My First TerminusDB 3.0 Graph — Bike Share Data

In this tutorial, we will start using TerminusDB 3.0, TerminusDB Console and its query client. This is a step-by-step guide to create your first knowledge graph.

We’re assuming you already have TerminusDB installed, but if you haven’t go to our download center. It’s very easy to get started.

In this tutorial, we are going to import data from CSVs about bike journeys between stations in Washington D.C., USA, build a knowledge graph from the data, analyze and visualize it. The data is taken from Capital Bike Share (available here — thanks folks) and the CSV data used this tutorial is available at https://terminusdb.com/t/data/bike_tutorial.csv


Create a Database

Open up the TerminusDB console (https://127.0.0.1:6363/ — go to our download center to get up and running). Click on Create to start.
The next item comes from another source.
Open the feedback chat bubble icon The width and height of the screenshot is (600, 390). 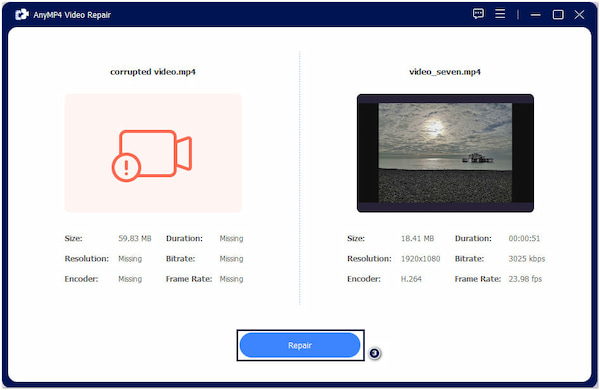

Click on Create to start and select ‘TerminusHub Database’ as we want to share this with the world.

You can specify an id for the database, to make it memorable, let’s make it 1stdb (note that Terminus IDs are URLs and they cannot have spaces!). As a title, enter the name you want to give your Database, something meaningful like My First Database. Then you can add a short description to your database, like It is my first database using TerminusDB.

Create Database

Click the Create On TerminusDB button at the top right, and you’ll automatically go to the main database page. Something like this:

Successfully created Database

Now we have a database, let’s have a look at the data we want to import. Click on the Query link in the left hand menu and you should see a query page that looks like the screen below.



Let’s Create a Schema

The schema allows you to organize data into meaningful objects, and it ensures data integrity — nothing goes into your database that is not in the schema. This is a TerminusDB super power — and ensures you derive long term value from your data.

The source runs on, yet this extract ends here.